‘From Little Fluffy Baby To Super Racehorse’: Breeder Moore Recounts Journey With Knicks Go

It was a cold and eventful January evening when Pegasus World Cup Invitational Champion (G1) Knicks Go, rated first in the Longines Breeders' Cup Classic Rankings, came into this world.

Co-breeder Sabrina Moore now recounts that evening as the Maryland-bred prepares for his final start before the Breeders' Cup Classic (G1) in Saturday's Lukas Classic (G3) at Churchill Downs.

Spending time with Maryland Jockey Club co-host Naomi Tukker at her Maryland farm, Moore also talks about her relationship with Knicks Go's dam, Kosmo's Buddy, and the challenging realities of running a commercial enterprise.

Moore was present at Keeneland when the enigmatic grey recorded his first Grade 1 success in the 2020 Breeders' Cup Mile (G1).
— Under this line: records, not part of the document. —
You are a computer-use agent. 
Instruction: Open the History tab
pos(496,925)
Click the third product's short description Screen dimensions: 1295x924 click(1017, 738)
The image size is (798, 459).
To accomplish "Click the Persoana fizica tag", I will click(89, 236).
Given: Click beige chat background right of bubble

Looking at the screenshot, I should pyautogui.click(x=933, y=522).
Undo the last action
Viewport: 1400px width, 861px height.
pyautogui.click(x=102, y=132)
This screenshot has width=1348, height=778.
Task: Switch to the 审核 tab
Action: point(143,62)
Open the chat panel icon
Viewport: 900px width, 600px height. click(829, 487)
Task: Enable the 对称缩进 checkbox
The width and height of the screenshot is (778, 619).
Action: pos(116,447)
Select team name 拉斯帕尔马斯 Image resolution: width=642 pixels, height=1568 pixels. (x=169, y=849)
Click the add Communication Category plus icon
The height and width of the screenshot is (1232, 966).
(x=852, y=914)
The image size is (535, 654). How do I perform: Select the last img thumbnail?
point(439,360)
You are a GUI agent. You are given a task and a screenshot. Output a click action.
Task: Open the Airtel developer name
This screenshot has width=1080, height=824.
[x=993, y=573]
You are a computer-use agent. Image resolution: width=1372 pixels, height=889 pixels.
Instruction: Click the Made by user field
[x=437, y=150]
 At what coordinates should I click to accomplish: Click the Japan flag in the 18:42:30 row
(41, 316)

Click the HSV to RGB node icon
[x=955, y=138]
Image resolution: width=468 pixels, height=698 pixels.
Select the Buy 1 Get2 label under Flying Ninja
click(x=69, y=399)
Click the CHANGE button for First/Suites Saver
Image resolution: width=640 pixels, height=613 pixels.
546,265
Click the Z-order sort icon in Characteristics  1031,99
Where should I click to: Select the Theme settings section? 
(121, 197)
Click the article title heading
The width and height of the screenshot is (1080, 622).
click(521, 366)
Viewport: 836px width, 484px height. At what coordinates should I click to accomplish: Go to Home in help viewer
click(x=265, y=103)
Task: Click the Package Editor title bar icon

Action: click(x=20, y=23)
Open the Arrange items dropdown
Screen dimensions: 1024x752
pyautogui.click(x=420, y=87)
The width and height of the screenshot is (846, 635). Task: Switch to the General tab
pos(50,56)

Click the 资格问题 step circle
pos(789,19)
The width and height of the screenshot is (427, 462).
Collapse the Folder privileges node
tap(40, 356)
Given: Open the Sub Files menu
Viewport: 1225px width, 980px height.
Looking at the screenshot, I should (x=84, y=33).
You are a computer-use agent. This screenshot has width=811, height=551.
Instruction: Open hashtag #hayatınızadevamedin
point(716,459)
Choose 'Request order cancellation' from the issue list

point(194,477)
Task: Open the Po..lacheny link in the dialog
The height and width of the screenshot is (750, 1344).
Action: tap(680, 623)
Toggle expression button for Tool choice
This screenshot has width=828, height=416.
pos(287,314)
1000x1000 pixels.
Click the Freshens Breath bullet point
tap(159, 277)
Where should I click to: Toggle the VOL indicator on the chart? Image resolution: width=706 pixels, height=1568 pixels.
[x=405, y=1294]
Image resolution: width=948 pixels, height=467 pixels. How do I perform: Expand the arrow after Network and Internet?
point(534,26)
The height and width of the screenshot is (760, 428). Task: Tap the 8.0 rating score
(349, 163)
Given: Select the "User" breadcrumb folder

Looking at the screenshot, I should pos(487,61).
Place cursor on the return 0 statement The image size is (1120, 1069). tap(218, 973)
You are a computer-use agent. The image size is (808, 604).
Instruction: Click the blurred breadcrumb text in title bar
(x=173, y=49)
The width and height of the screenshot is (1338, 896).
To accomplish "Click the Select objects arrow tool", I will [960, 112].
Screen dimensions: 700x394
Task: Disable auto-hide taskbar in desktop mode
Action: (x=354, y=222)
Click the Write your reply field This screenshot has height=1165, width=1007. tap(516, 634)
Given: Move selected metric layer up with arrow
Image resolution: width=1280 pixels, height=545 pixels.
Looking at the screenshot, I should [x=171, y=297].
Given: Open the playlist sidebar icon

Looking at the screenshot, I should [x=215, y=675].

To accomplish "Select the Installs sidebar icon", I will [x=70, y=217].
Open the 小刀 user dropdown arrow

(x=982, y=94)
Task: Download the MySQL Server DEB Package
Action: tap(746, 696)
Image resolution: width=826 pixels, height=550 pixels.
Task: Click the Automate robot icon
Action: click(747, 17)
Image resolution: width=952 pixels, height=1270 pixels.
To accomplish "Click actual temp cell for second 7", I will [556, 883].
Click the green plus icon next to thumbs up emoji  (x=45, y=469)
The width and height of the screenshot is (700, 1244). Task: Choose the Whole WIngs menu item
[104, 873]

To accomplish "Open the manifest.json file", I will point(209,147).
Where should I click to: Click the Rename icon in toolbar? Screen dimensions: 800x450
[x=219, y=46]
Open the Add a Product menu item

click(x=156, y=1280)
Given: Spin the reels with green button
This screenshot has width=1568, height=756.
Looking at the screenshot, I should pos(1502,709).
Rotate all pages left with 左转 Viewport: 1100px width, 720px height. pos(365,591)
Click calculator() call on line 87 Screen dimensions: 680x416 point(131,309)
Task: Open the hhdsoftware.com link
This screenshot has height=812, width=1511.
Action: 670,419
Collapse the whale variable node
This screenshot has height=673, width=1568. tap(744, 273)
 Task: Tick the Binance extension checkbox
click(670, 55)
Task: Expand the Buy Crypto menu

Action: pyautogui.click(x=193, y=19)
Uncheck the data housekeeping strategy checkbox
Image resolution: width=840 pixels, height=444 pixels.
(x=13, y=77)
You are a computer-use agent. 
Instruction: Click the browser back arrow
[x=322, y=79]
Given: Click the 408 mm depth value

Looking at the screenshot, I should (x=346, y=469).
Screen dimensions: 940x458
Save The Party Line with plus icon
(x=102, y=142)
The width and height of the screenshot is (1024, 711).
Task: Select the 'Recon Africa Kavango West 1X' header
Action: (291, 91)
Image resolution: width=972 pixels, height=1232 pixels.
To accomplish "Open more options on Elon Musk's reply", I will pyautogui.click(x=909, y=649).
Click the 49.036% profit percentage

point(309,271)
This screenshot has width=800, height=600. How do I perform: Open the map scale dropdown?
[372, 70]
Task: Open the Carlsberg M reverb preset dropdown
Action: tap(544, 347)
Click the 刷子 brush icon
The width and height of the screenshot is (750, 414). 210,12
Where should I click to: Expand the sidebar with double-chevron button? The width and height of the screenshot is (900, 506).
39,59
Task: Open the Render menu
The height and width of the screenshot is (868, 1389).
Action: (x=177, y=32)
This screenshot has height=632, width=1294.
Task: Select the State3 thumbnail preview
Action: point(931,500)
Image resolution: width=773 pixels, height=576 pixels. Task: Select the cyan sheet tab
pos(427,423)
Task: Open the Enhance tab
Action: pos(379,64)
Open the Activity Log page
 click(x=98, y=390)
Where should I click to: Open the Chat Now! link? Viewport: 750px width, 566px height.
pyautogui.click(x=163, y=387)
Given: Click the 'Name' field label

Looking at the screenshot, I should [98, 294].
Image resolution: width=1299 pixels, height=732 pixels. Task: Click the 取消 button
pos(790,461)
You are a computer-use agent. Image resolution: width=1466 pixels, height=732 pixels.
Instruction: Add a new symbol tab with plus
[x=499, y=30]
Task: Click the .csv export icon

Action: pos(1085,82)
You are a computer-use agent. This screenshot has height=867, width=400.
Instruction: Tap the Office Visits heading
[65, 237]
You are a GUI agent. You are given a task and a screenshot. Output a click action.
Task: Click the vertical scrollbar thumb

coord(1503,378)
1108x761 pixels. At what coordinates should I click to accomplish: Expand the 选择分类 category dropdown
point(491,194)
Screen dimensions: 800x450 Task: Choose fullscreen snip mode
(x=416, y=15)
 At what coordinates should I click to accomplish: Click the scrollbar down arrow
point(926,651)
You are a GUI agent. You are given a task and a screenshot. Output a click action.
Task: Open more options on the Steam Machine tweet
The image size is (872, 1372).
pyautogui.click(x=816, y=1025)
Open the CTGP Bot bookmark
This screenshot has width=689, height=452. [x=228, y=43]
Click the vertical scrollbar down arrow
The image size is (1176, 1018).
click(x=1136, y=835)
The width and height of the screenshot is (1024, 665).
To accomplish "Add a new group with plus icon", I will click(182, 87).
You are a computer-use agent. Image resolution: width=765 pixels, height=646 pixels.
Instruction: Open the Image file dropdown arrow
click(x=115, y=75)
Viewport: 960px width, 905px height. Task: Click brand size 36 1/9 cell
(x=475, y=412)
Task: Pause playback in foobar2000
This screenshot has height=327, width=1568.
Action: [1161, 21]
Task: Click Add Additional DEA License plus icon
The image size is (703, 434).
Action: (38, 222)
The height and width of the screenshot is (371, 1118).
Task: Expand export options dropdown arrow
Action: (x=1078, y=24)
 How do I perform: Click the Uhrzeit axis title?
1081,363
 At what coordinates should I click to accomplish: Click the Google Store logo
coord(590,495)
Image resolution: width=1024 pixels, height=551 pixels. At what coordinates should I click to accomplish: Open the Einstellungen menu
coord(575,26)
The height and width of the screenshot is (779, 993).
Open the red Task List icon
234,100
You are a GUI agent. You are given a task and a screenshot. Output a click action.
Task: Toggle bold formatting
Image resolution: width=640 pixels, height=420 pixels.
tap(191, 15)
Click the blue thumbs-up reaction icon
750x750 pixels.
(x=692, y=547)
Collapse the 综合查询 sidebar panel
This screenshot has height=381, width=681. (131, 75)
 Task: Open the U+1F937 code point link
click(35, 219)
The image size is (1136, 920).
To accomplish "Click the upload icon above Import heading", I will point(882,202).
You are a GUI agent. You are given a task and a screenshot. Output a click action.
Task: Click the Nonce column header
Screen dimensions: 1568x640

She elaborates on the pride, the emotion, the ride he has taken the Moore family on.

After Knicks Go's Whitney Stakes (G1) victory in August, Sabrina was reunited with her old charge for the first time since he left their care. “Going from little fluffy baby to super racehorse” was her way of summing up the horse she knew.

The story of Knicks Go continues, with two of his siblings living under the watchful eyes of the Moore's at Greenmount farm in Maryland.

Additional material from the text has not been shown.